Low profile e understatement. Due parole (anglosassoni) descrivono
particolarmente bene lo stile del nostro Presidente
del Consiglio Mario Monti, in patria come all’estero. Ma molto (forse
troppo e in modo caricaturale) è stato detto della sobrietà dell’era del
“loden”. Non è di questo che vogliamo parlare, ora. Quello che ci è piaciuto
della visita di Monti negli States è l’immagine di un leader che ha, sì, a cuore
il destino del proprio paese, ma che ragiona in termini europei. Parla, eccome,
d’Europa, Monti. C’è l’Italia, ma è saldamente e fermamente collocata – nella
strategia del professore – in Europa. Scomparsi il senso di fastidio e disagio
di un’Italia affetta dal “mal d’Europa”, insofferente, pronta – appena
possibile – a disattendere impegni comuni e a deviare da strade condivise.
Niente più marachelle, dispetti o leggerezze. Ma profondo senso di
responsabilità.
Già, perché se a molti
l’Europa dello spread, delle
Merkel e dei Sarkozy sta antipatica, è proprio di più Unione (e di una diversa
Unione) che abbiamo bisogno. Di una azione fiscale comune (va in questo senso l’accordo
firmato non più di dieci giorni giorni fa), di una governance economica comune.

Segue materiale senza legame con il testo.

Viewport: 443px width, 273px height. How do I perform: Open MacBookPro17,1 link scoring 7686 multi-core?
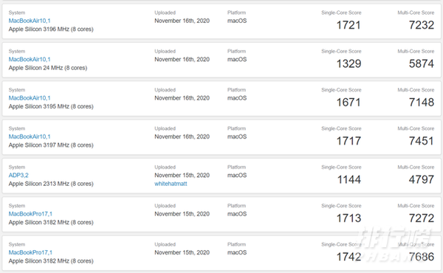point(30,252)
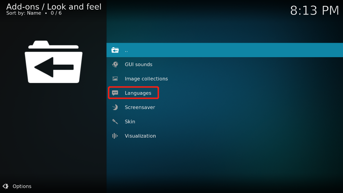Viewport: 343px width, 193px height.
Task: Open the Image collections category
Action: [225, 79]
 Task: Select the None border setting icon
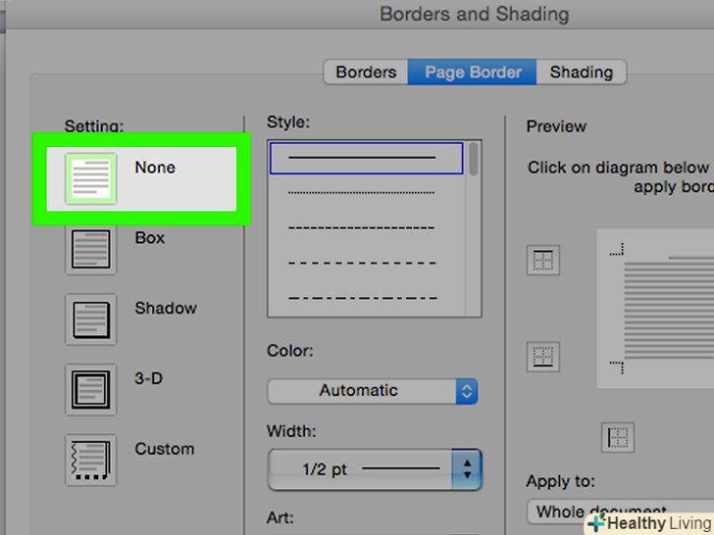(x=90, y=178)
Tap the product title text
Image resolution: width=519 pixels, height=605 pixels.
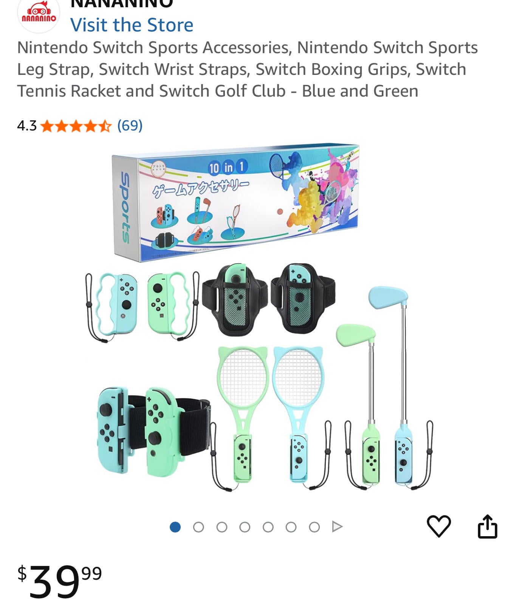tap(248, 69)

Di una politica comune.
«Ora è il momento di
completare il mercato unico europeo – ha spiegato Monti in un’intervista al
Time (guarda)
– e di attivare politiche di crescita». Un imperativo, questo, su cui ha
concordato con Obama: «una crescita che può venire solo da riforme strutturali
in grado di stimolare la produttività e l’efficienza europee».

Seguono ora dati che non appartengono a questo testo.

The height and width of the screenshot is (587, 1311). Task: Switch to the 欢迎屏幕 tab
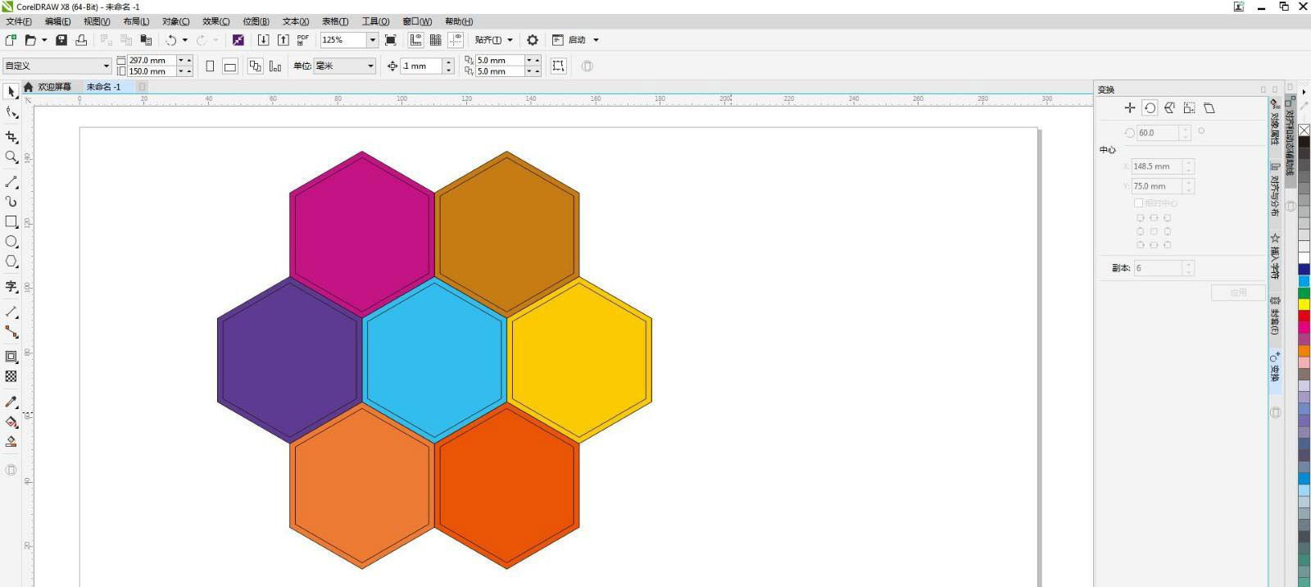point(54,87)
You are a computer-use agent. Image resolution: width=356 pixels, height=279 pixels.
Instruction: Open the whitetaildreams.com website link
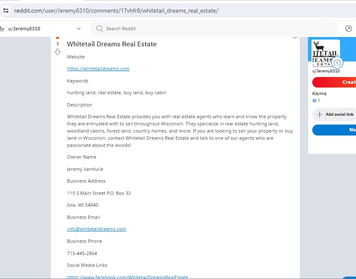(x=98, y=69)
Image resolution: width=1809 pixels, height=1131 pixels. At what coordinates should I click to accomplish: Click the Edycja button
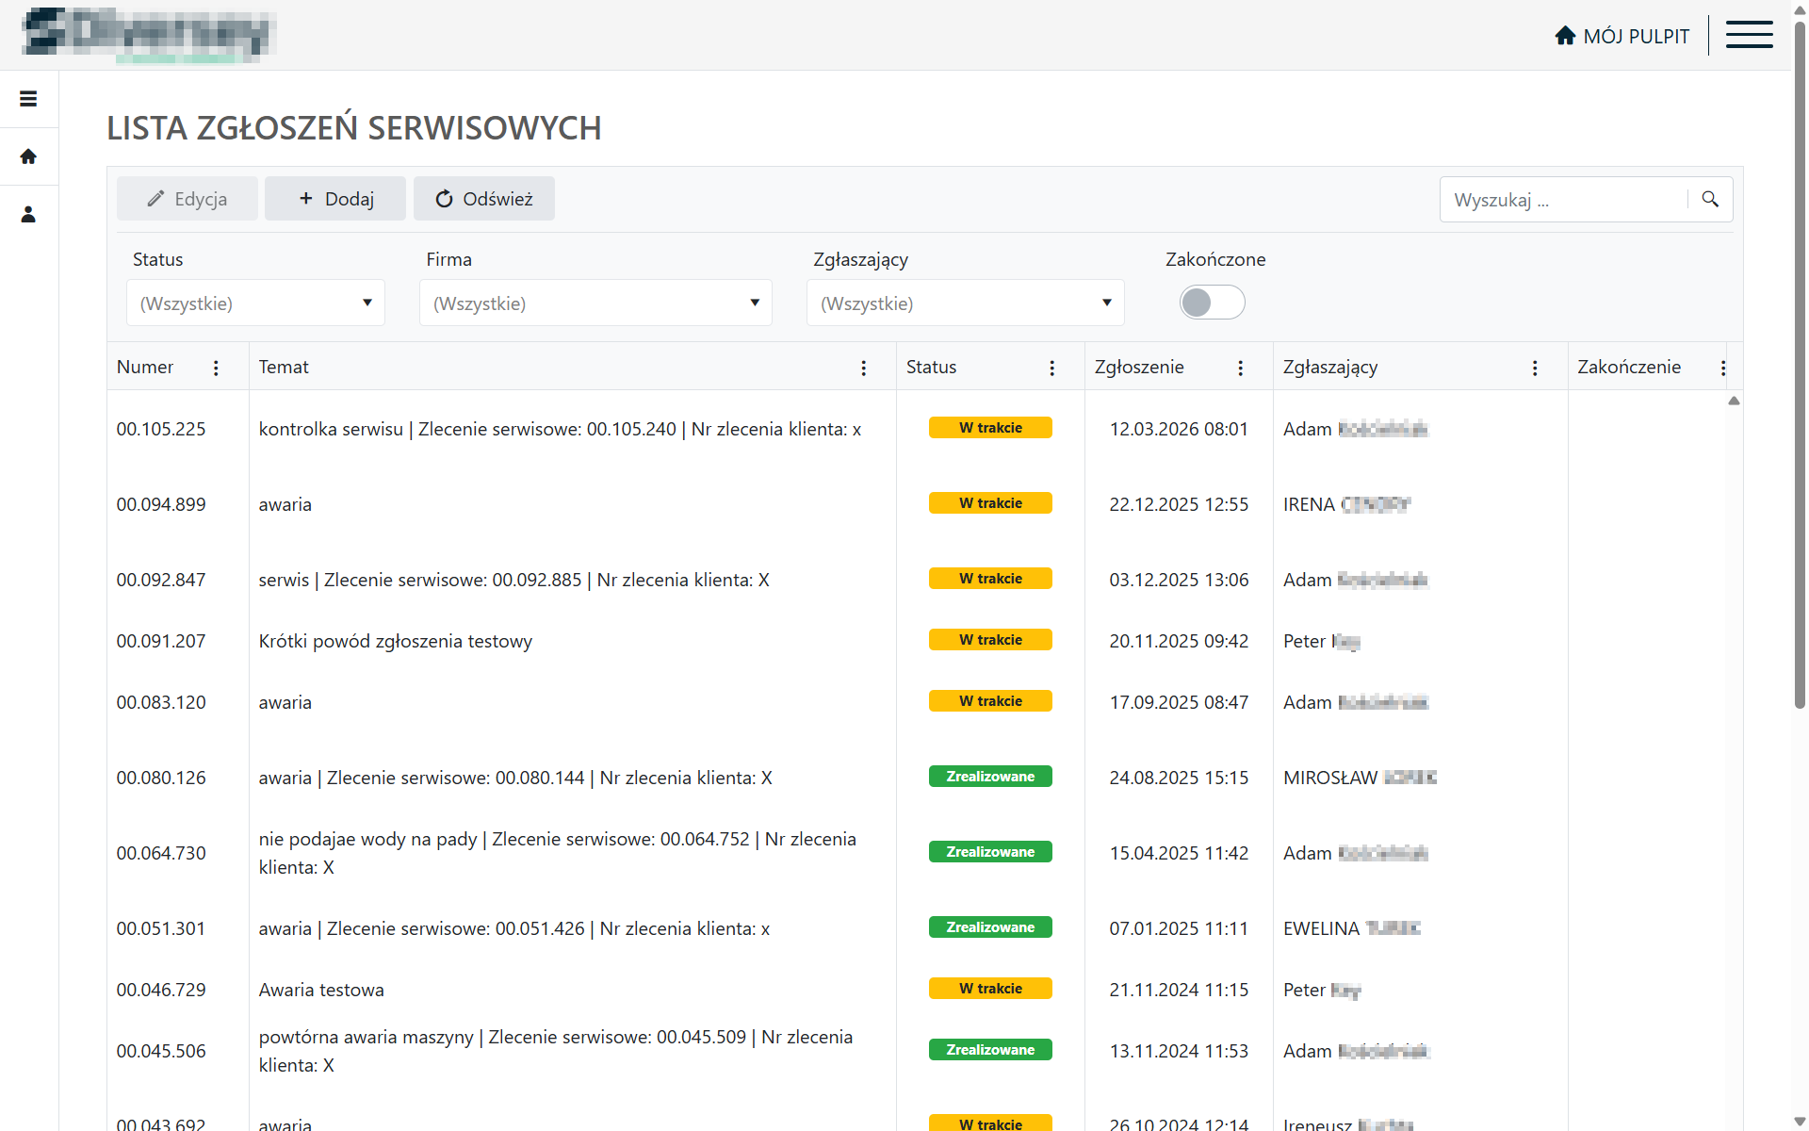(x=187, y=199)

E intanto in Italia – un giorno sì e l’altro pure – si rischia di venire travolti da un fiume in piena di demagogia, di maldestro e malcelato rancore sociale, dove una dichiarazione, più o meno azzeccata, spesso mal compresa, riesce a catalizzare l’attenzione di tutti, azzerando ogni possibilità di un serio e costruttivo dibattito pubblico. Un paese che non sembra volersi lasciare alle spalle vecchie incrostazioni e vecchi stereotipi.
Ma per fortuna c’è chi
parla una nuova lingua, quella europea. Facendo un passo in avanti, uscendo da
quell’asfittico provincialismo che rischia di farci precipitare nel baratro.
Un perfetto esempio,
insomma, di quella ‘leadership europea’ che – da tempo – ci mancava.